The government has come under fire for its “unacceptable” efforts to help Ukrainian refugees, which many say will allow only a “very limited” number of those fleeing Russia’s invasion to come to the UK.
It comes as the Home Office announced family members of British nationals usually living in Ukraine will have to go through a visa application to come to Britain, despite the turmoil in their homeland.
And the government said the relevant British national family member must be either a spouse or civil partner, a parent, child or carer.
This prompted Bylines Times political editor Adam Bienkov to suggest that the government is excluding adult children, parents of adults, and brothers and sisters among many the family members fleeing conflict.
Key family members excluded for many
And author Edwin Hayward said the section only applies to Ukrainians who have British family members in Ukraine.
“As yet, there has been no change for Ukrainians who have British or Ukrainian (or other nationality) family members in the UK,” he added.

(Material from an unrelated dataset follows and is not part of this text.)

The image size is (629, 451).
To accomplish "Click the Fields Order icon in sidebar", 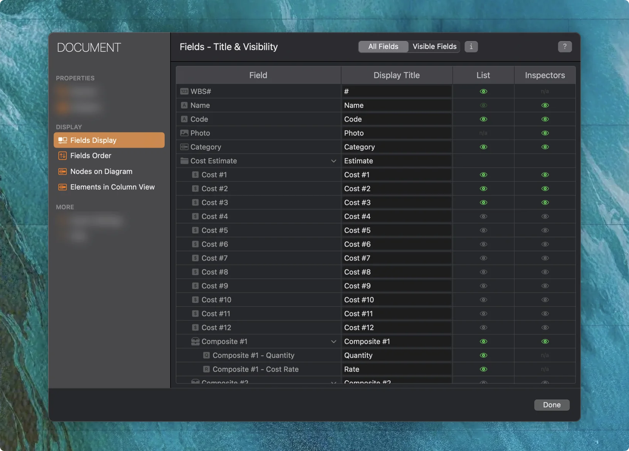I will [x=63, y=156].
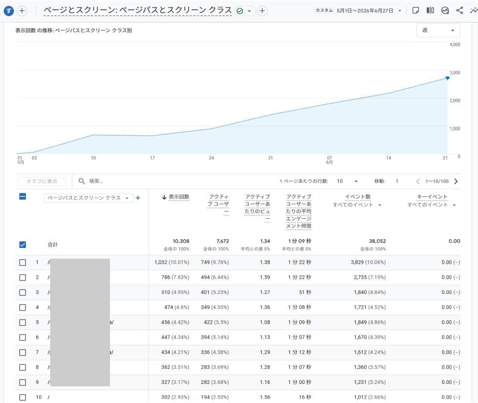
Task: Open the share report icon
Action: point(459,11)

Shadow Home Secretary Yvette Cooper said: “Updated guidance just published by Home Office shows even this first step does NOT apply to wider family. What are they thinking? What about people struggling to get elderly parents here, or Ukrainians who can’t come stay with sister or brother here?

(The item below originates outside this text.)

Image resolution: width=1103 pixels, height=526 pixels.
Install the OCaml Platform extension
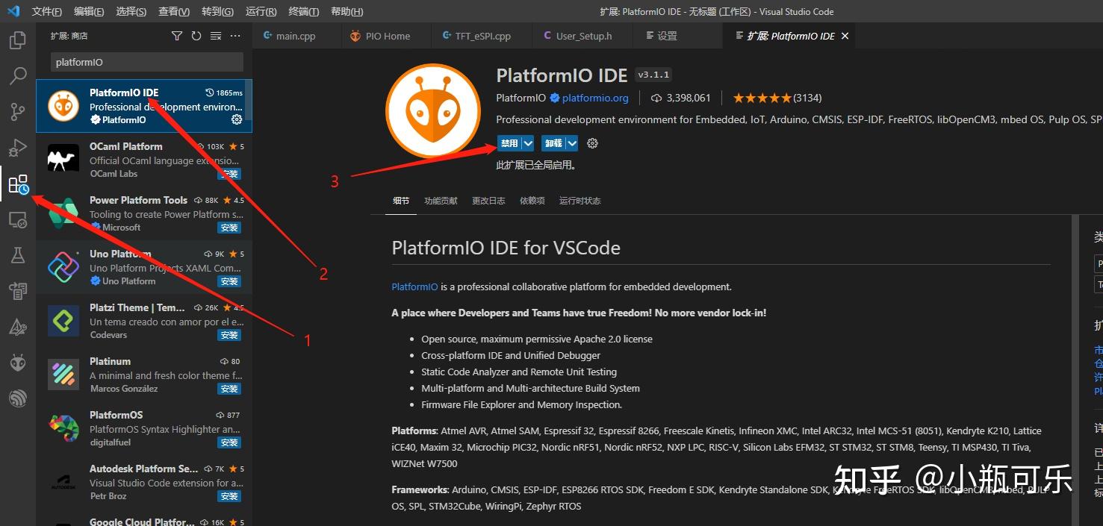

“Shameful of Govt to refuse to even help other relatives in a terrible European war like this. Home Office must immediately extend this to wider family members and then they must set out a broader sanctuary route so UK also does its bit to help other Ukrainians too.”
First Minister of Scotland Nicola Sturgeon shared the Home Office guidance, expressing her profound disagreement with the offer: “Restricting to family members too limited and defining ‘family member’ so narrowly compounds this.
“UK Home Office must lift visa requirement for all Ukrainians seeking entry to UK as other countries doing. Anything less is unacceptable.”
‘Note the language’ of Boris Johnson’s offer, migrants rights campaigner says
Meanwhile, a No 10 press release also sparked backlash after announcing prime minister Boris Johnson “confirmed that any person settled in the UK will be able to bring their Ukrainian immediate family members to join them here.”
But migrant rights campaigner Alexandra Bulat urged people to “note the language”.
“’Any person settled in the UK’… ‘immediate family’. I am looking forward to see the detail. Also, safe routes to claim asylum should be for all,” she said.
One Twitter user said “immediate family” means children under 18 and spouses. “Sometimes parents, but not always”, the person said, adding: “Very few will benefit. Also doesn’t clarify if they will still need to apply for a visa”.
EU ‘has opened up options for Ukrainian citizens’
International refugee law specialist Daniel Sohege highlighted that, by contrast to the UK’s response to the humanitarian crisis, “the EU has opened options for Ukrainian citizens”.
It comes as the European Union announced that Ukrainian refugees are welcome into member countries for three years without applying for asylum.
Countries in the EU have gone even further than the bloc-wide announcement. Slovakia announced Ukrainians coming to the country will get a “temporary status with free healthcare and legal work possibility.”
“For Ukrainians, public transport is free of charge. There is food and beverages at the border,” government official Livia Vasakova said.